### Entries provided
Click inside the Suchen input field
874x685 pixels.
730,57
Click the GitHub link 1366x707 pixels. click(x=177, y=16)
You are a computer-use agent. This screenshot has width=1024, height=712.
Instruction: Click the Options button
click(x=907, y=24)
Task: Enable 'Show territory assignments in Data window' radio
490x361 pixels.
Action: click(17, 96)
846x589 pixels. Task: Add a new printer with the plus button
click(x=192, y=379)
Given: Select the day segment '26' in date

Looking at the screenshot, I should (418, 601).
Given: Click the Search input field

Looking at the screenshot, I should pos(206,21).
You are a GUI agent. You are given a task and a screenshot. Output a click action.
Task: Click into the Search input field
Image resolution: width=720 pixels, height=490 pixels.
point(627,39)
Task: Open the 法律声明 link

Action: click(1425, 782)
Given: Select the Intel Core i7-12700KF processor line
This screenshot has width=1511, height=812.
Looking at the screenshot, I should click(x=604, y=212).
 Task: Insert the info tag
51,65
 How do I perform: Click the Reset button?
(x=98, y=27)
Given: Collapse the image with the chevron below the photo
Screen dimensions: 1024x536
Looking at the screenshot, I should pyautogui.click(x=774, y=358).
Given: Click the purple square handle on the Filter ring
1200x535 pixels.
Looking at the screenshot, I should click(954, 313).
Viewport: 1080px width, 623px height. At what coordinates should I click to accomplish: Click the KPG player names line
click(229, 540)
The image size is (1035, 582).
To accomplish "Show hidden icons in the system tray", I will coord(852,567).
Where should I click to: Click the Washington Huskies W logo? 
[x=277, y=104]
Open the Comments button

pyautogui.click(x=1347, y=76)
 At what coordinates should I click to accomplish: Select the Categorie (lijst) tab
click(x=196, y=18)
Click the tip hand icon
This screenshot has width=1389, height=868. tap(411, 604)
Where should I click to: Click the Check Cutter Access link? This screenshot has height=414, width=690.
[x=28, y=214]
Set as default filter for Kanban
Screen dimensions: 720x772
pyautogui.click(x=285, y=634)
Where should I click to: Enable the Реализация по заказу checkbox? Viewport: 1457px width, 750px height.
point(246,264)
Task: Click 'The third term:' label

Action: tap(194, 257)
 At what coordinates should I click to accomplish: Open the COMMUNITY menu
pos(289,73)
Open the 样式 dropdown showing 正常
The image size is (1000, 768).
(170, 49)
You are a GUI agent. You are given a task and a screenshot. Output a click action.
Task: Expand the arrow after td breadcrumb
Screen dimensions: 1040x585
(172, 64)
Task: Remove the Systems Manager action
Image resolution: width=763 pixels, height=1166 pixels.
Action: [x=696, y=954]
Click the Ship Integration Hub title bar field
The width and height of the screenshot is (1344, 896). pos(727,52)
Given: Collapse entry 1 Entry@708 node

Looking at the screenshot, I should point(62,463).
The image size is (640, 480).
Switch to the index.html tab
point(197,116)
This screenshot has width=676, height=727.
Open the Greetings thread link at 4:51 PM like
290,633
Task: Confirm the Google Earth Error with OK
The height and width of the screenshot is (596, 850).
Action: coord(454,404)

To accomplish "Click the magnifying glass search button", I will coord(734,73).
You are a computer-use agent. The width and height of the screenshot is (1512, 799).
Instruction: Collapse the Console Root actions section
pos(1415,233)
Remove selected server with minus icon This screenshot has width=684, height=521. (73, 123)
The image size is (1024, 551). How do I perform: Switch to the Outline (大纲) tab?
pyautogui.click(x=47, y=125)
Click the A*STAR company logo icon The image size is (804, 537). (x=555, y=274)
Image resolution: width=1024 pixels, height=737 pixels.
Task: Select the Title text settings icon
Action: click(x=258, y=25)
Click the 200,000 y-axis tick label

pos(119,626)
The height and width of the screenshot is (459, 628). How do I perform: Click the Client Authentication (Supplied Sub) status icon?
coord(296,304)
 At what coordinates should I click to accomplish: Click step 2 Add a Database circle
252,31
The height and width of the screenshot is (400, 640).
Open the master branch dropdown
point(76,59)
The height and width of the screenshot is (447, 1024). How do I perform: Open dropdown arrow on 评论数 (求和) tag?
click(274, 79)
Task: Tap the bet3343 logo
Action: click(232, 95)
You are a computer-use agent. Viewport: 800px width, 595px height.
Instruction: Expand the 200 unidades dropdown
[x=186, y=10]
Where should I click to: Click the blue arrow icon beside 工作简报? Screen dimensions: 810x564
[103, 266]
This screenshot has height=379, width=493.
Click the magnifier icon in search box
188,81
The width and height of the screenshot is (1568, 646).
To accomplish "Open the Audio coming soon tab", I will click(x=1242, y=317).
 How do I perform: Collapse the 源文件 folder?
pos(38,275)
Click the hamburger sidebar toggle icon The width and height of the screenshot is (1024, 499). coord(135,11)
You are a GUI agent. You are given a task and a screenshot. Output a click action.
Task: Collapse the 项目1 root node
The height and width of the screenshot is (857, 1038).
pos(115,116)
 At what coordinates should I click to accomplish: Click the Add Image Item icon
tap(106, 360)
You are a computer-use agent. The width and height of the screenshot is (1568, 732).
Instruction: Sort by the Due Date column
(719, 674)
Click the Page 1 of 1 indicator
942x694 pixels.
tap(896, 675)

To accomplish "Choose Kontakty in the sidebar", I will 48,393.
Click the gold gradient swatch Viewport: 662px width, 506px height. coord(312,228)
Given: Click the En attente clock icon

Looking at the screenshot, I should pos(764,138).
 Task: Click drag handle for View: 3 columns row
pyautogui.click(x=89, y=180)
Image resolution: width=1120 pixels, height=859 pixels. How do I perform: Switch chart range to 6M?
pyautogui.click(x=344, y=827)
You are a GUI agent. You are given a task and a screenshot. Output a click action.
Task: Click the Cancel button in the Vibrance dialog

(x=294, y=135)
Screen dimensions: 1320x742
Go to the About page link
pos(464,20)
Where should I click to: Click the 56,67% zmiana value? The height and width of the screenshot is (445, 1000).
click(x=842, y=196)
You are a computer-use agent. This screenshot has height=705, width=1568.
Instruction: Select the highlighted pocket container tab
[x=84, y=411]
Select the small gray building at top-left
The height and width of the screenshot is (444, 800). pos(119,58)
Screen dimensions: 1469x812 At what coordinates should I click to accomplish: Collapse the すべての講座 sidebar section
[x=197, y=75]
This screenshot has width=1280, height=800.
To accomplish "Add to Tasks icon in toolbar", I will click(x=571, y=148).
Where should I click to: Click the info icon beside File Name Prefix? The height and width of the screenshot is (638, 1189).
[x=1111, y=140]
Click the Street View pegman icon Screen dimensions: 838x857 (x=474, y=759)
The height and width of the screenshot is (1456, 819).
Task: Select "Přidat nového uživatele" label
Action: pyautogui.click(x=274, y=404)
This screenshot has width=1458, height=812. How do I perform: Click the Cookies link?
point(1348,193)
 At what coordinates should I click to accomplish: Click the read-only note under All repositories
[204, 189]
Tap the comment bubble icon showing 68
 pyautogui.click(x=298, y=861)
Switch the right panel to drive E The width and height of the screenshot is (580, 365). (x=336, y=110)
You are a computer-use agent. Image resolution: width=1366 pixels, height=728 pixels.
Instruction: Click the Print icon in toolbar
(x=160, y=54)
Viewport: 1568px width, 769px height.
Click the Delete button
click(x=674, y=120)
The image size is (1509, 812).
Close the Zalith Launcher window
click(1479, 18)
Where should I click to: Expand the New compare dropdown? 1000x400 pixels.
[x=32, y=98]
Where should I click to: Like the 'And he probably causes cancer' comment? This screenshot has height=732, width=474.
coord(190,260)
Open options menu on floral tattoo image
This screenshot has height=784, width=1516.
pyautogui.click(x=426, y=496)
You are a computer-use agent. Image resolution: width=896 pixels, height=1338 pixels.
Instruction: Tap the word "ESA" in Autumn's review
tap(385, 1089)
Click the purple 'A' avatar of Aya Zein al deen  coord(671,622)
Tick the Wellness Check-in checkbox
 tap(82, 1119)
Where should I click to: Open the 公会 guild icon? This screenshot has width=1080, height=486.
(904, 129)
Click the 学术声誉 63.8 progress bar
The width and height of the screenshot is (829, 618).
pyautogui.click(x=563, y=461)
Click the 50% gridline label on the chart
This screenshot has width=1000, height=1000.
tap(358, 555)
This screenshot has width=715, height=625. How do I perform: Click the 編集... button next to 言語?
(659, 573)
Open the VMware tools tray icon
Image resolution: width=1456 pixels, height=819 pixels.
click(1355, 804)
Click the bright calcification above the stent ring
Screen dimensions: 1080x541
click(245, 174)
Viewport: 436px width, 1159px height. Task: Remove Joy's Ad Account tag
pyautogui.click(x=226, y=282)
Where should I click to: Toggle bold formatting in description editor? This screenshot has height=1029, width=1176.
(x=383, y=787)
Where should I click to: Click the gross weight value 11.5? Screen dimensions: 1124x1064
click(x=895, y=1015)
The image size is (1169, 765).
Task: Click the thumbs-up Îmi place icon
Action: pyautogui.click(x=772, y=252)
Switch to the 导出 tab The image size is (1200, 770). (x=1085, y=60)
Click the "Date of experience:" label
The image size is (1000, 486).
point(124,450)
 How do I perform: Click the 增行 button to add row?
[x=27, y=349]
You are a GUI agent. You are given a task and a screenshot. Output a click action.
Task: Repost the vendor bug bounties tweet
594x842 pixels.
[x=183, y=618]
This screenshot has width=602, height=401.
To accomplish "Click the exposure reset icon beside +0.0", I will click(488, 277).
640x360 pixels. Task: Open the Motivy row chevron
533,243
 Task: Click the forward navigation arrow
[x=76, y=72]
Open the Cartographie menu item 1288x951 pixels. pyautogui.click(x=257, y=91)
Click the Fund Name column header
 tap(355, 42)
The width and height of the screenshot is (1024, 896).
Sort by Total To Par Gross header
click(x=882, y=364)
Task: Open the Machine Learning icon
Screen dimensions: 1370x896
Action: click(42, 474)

### Exercise description
State how many lines of the data above contain the word "will", and include nothing other than that number.

### Answer to the problem
6